## RECORDS FOR THE EXERCISE
◇ ◇ ◇ ◇

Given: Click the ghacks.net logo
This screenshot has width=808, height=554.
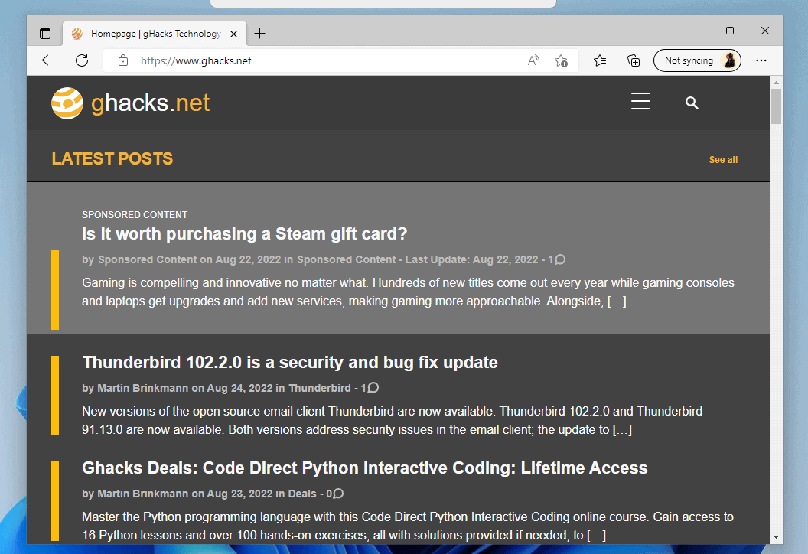Looking at the screenshot, I should (131, 103).
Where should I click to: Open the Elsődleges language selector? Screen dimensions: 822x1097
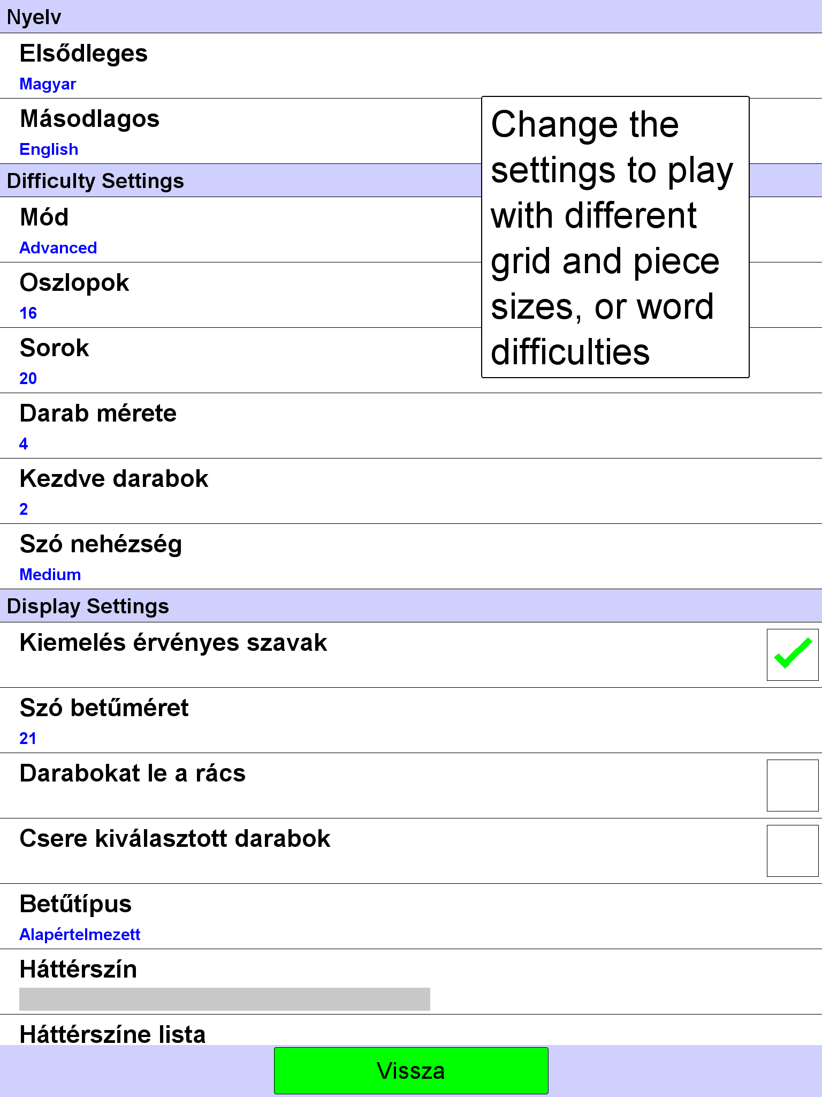tap(411, 66)
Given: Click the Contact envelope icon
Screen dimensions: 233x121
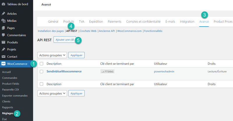Looking at the screenshot, I should pyautogui.click(x=3, y=57).
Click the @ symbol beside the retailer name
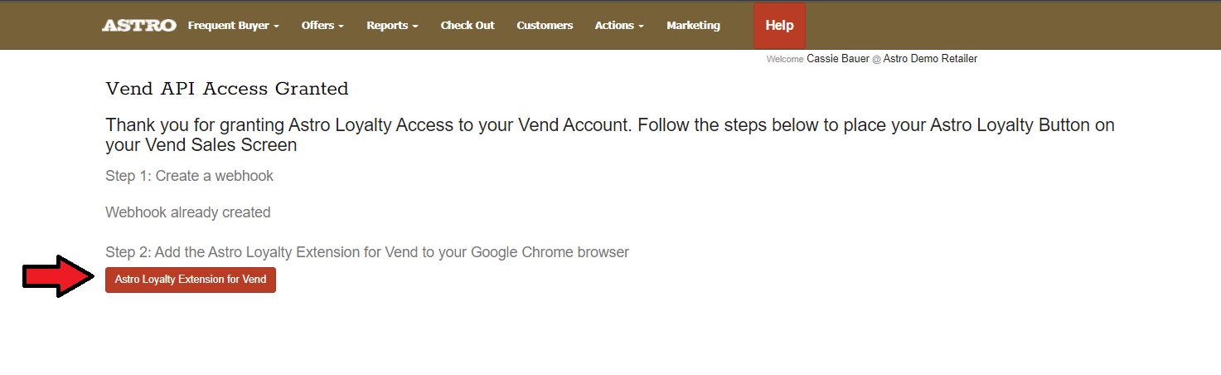The height and width of the screenshot is (375, 1221). pos(876,60)
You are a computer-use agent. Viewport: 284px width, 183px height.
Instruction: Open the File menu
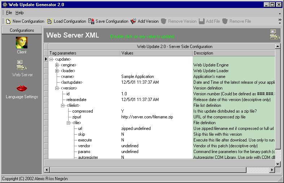point(9,13)
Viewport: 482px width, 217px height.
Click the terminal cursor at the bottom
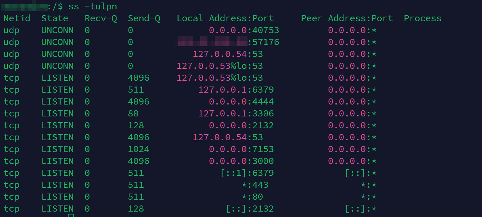(71, 215)
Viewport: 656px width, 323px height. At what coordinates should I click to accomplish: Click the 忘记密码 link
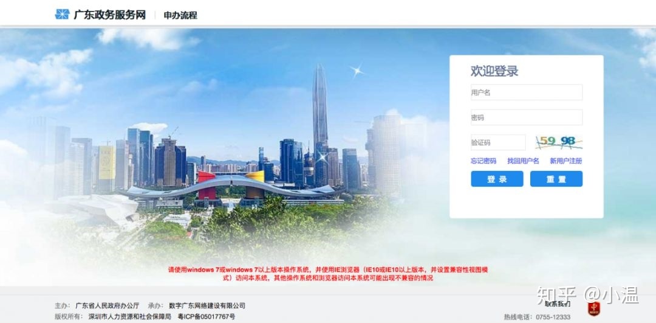(x=483, y=161)
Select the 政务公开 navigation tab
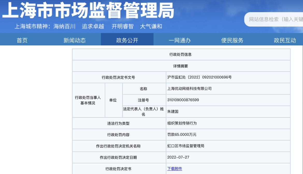This screenshot has width=303, height=174. point(127,40)
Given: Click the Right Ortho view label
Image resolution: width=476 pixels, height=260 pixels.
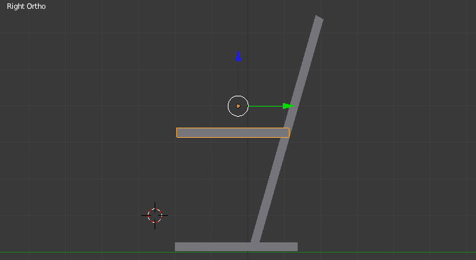Looking at the screenshot, I should 26,6.
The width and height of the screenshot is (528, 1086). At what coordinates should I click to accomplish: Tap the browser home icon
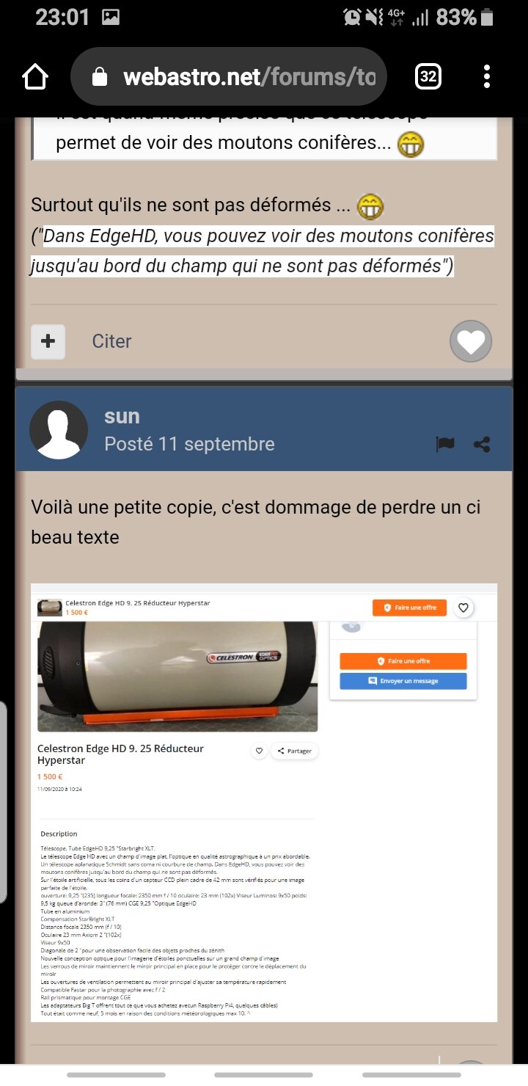tap(35, 76)
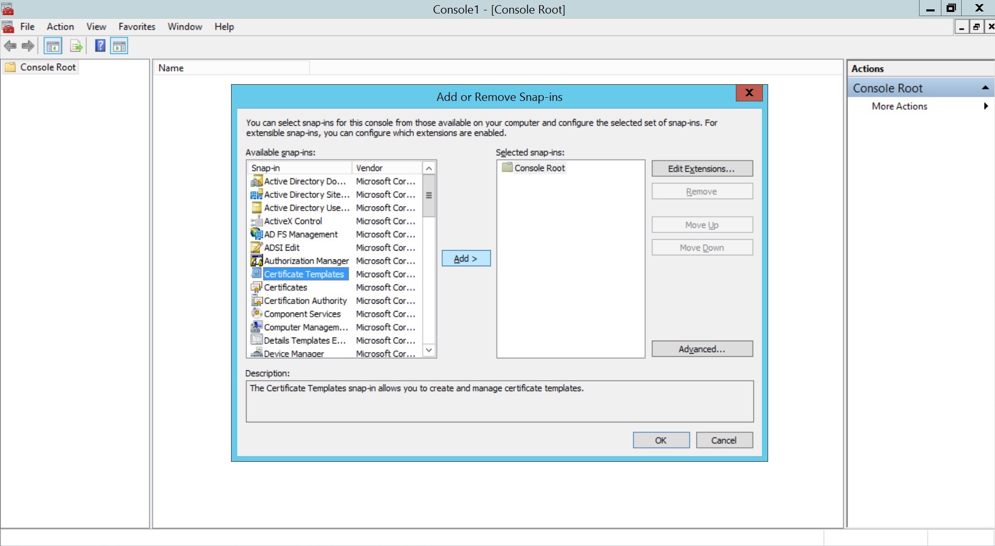Screen dimensions: 995x546
Task: Toggle the Show/Hide Console Tree button
Action: tap(53, 46)
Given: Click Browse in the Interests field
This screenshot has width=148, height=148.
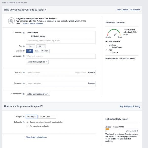Looking at the screenshot, I should tap(91, 72).
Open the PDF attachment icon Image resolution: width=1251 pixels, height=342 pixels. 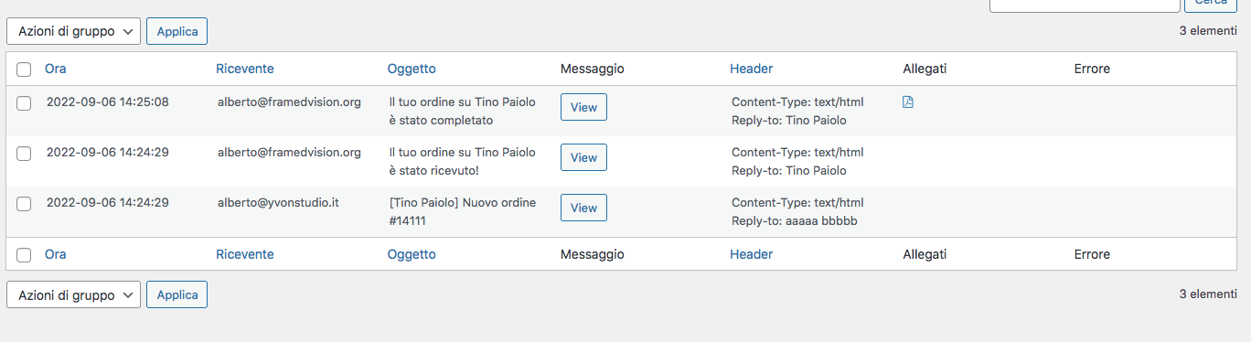908,102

◇ ◇ ◇ ◇

## STATED GOAL
Write out again the lines starting at the one containing "The width and" and ending at the one containing "Action: tap(53, 46)", with no changes. Keep the pictures out of your answer.

## SOLUTION FOR THIS EXERCISE
The width and height of the screenshot is (528, 1086). At what coordinates should I click to accomplish: Tap the browser home icon
tap(35, 76)
Screen dimensions: 995x546
Task: Toggle the Show/Hide Console Tree button
Action: tap(53, 46)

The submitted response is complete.